Information shown:
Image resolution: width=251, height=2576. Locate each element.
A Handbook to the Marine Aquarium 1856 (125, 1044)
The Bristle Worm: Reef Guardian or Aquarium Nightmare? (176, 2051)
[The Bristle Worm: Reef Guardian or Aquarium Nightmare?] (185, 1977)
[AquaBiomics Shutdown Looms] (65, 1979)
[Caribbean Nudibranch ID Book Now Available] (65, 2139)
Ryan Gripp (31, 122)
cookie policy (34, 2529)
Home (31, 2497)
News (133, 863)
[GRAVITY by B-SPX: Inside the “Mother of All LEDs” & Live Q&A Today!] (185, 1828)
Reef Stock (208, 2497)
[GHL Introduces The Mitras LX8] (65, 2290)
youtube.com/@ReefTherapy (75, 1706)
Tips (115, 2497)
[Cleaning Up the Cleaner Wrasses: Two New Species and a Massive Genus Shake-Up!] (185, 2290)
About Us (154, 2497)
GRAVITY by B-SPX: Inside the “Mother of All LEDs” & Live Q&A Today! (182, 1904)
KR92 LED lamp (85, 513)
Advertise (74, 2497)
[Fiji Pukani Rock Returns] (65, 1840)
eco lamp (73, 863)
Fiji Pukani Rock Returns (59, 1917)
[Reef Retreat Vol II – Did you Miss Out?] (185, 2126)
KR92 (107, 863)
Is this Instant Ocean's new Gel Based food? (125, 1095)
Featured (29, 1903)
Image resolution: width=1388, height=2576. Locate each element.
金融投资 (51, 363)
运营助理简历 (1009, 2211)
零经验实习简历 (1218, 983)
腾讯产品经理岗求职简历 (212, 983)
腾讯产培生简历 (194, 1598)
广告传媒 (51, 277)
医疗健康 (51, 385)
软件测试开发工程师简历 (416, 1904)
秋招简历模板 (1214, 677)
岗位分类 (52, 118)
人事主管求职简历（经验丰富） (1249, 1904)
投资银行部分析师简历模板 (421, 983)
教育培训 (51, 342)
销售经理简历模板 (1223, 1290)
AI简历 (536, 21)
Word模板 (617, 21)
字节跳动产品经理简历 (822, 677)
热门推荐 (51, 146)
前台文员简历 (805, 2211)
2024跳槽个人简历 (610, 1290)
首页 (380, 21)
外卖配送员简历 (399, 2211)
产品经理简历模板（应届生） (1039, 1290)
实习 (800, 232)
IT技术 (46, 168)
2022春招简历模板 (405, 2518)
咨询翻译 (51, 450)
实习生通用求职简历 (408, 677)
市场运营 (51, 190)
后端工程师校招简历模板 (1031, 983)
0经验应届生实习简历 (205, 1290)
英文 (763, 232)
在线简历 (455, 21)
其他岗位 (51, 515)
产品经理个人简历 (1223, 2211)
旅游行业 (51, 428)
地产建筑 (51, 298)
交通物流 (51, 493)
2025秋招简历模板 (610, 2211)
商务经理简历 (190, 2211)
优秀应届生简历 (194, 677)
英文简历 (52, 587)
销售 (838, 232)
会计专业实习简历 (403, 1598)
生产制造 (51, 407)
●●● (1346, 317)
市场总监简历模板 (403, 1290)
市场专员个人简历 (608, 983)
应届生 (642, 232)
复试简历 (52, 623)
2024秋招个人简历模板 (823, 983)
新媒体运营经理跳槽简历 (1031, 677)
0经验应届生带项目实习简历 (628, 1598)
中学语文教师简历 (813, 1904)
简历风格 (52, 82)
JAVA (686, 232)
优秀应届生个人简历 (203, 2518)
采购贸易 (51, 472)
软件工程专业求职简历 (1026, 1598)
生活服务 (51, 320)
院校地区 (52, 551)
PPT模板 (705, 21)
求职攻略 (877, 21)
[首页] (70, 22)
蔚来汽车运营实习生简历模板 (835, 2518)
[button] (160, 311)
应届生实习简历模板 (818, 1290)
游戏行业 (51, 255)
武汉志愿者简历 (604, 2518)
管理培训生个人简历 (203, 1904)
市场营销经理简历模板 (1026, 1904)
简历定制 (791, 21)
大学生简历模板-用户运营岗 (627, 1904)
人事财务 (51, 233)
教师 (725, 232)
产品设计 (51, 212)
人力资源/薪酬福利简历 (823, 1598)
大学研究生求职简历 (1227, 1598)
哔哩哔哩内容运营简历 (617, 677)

Try it: Find the lines above that include the string "Mother" and copy them.

Exercise result:
[GRAVITY by B-SPX: Inside the “Mother of All LEDs” & Live Q&A Today!] (185, 1828)
GRAVITY by B-SPX: Inside the “Mother of All LEDs” & Live Q&A Today! (182, 1904)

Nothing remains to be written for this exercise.